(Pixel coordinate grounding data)
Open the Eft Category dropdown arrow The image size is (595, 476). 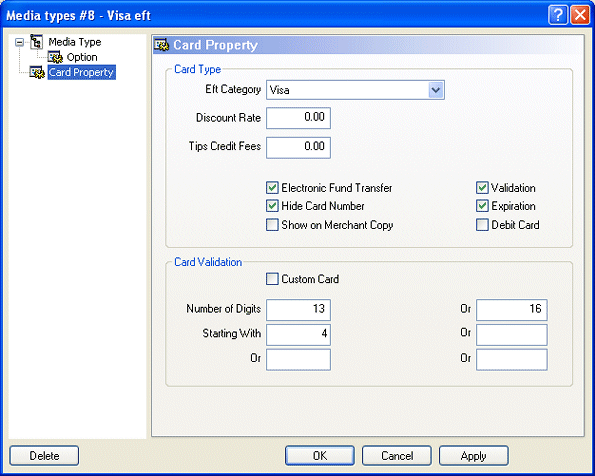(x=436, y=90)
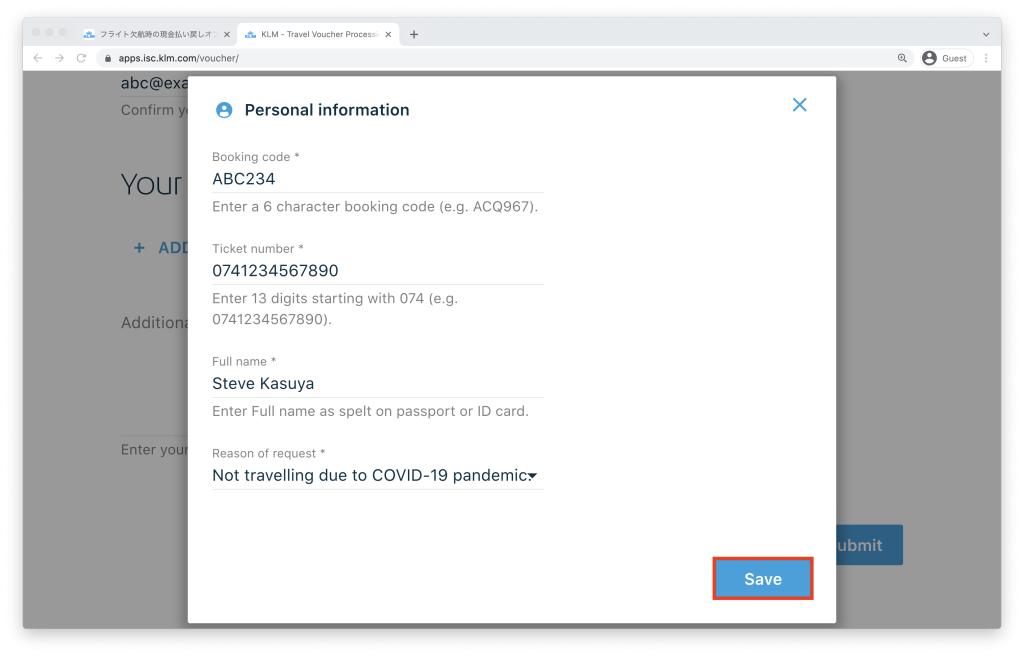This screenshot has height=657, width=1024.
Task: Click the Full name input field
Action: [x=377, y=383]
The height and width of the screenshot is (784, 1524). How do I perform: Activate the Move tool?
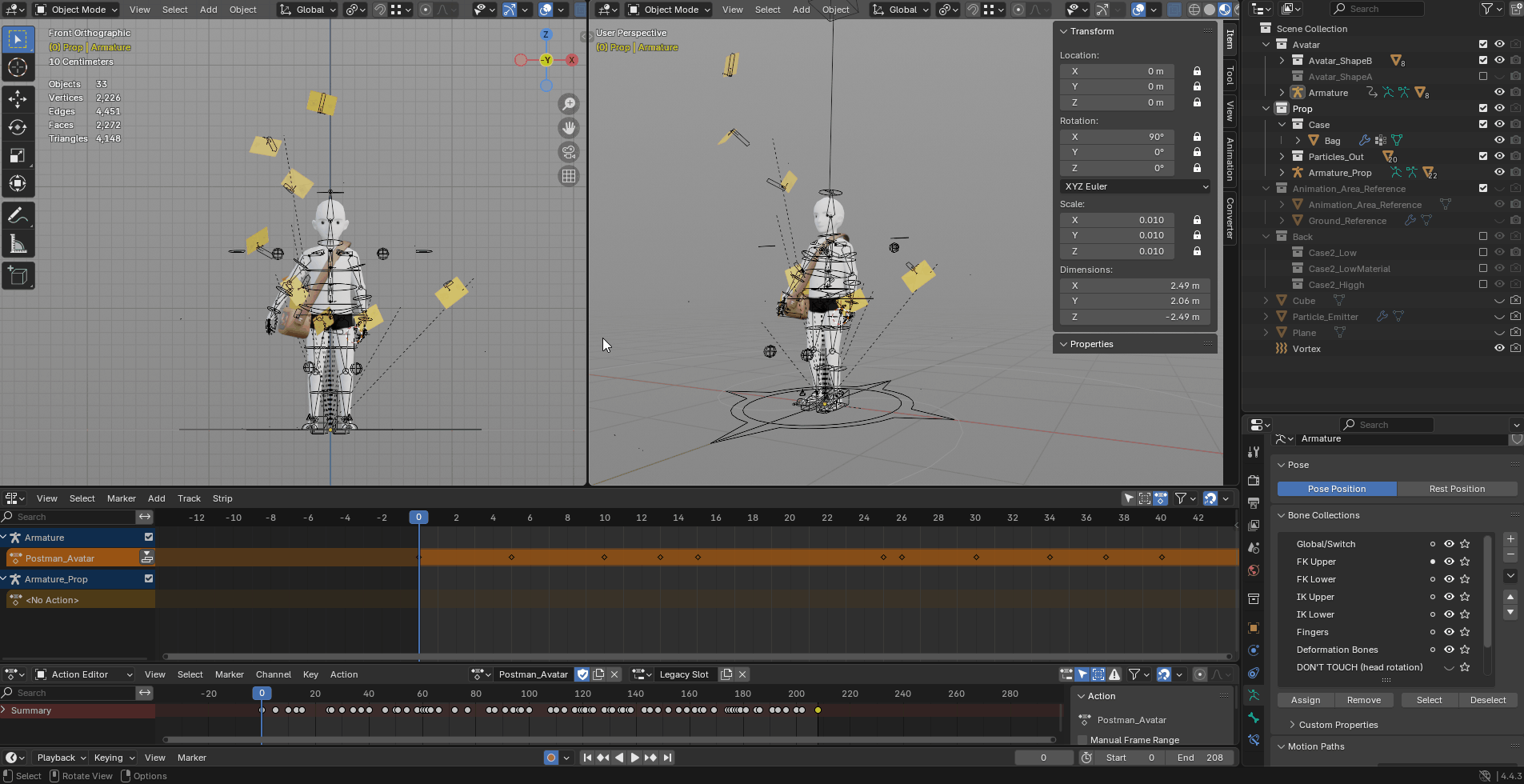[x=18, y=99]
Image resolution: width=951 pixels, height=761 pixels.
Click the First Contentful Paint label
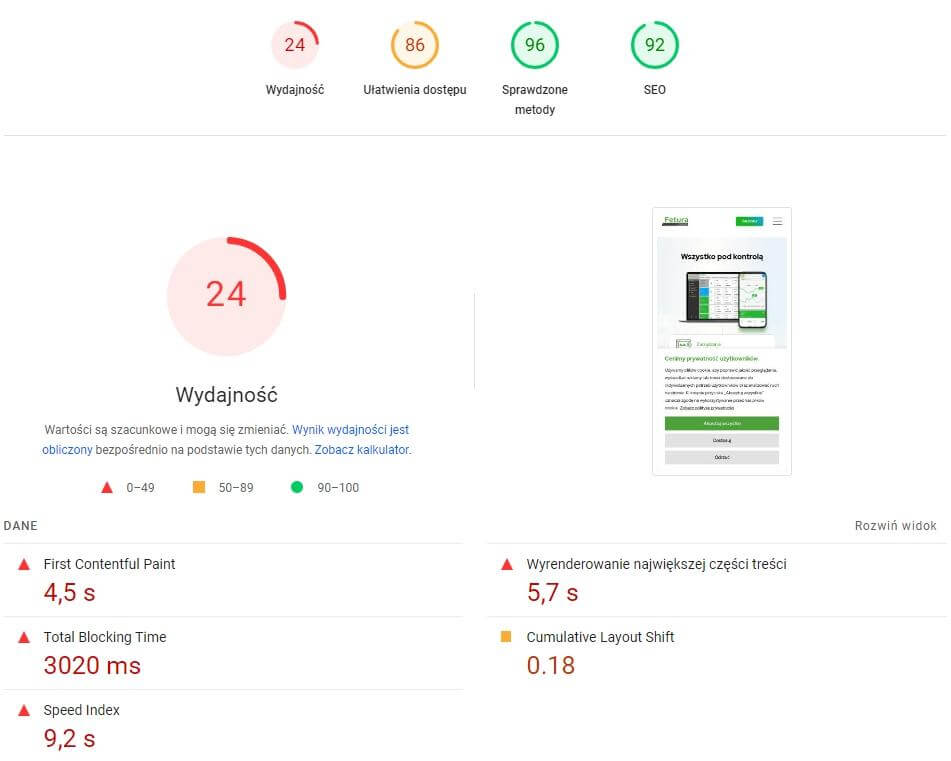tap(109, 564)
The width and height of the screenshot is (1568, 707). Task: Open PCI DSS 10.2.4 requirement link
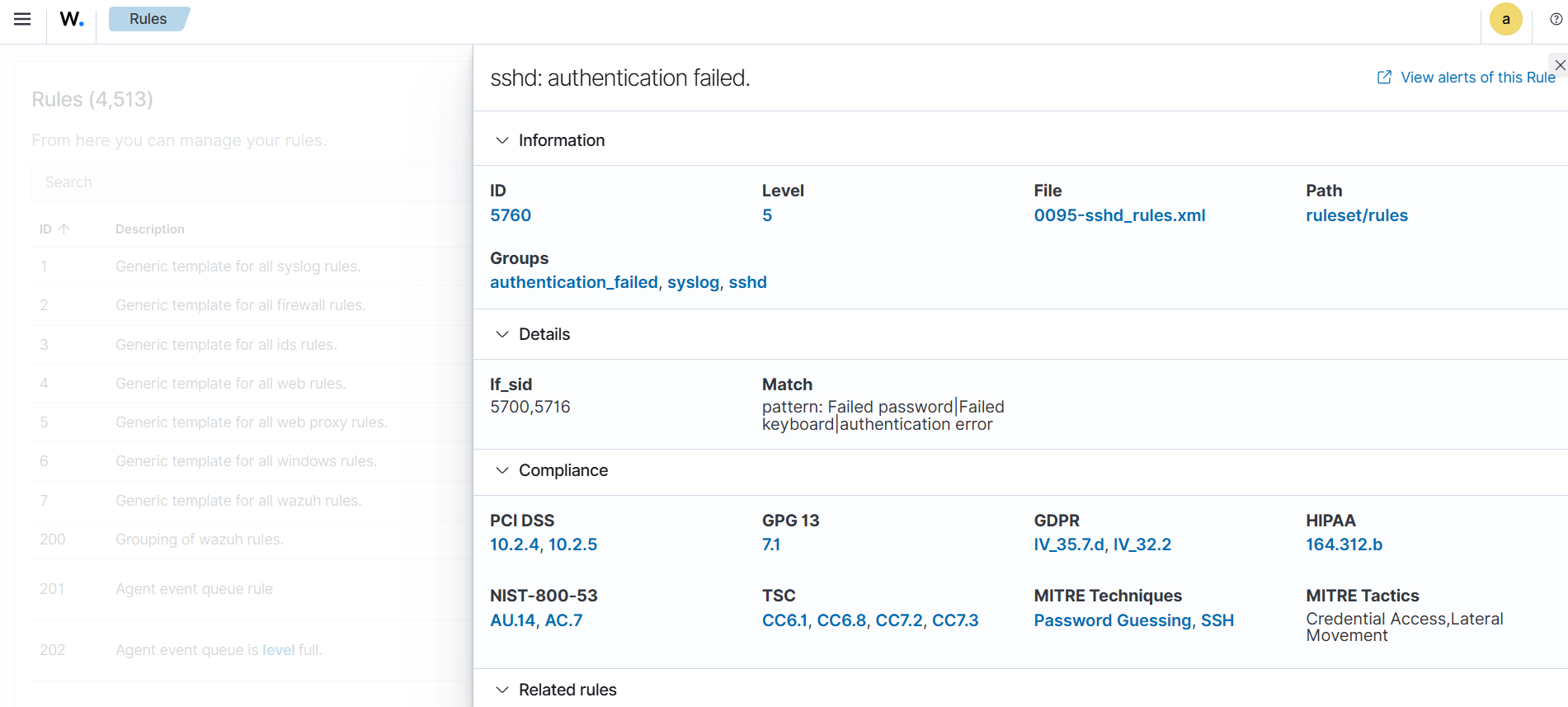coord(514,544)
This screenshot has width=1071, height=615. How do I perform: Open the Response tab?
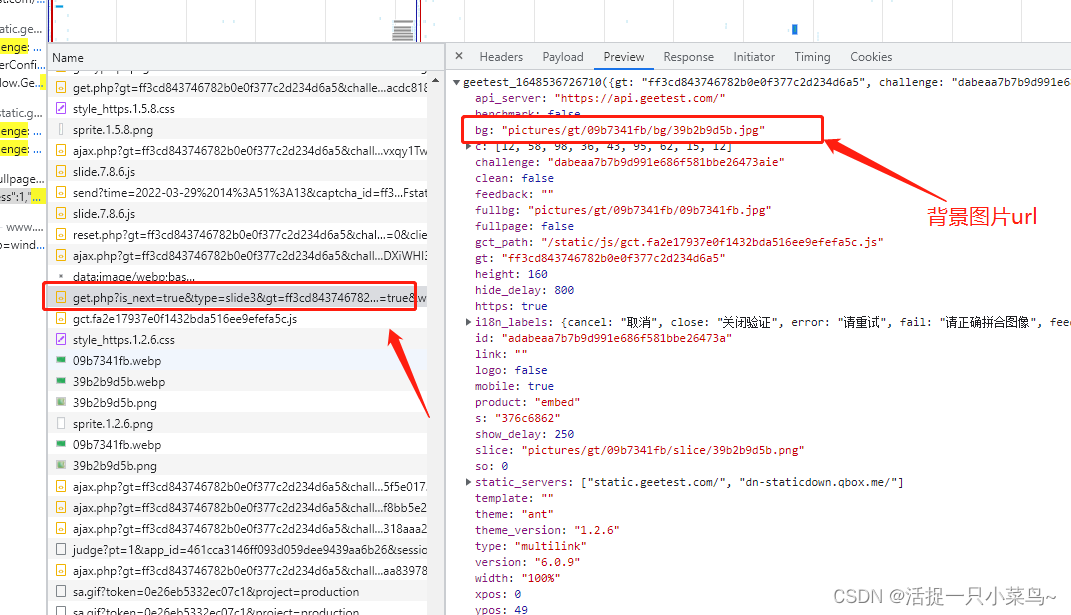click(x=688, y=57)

TASK: Output a verbatim copy of the lines from the line containing "The height and" through the end of the data, both included, without any images.

WRITTEN ANSWER:
The height and width of the screenshot is (784, 1524). How do I perform: Activate the Move tool?
[x=18, y=99]
Image resolution: width=951 pixels, height=761 pixels.
Click the First Contentful Paint label
tap(109, 564)
The width and height of the screenshot is (1568, 707). Task: Open PCI DSS 10.2.4 requirement link
coord(514,544)
This screenshot has width=1071, height=615. How do I perform: Open the Response tab?
click(x=688, y=57)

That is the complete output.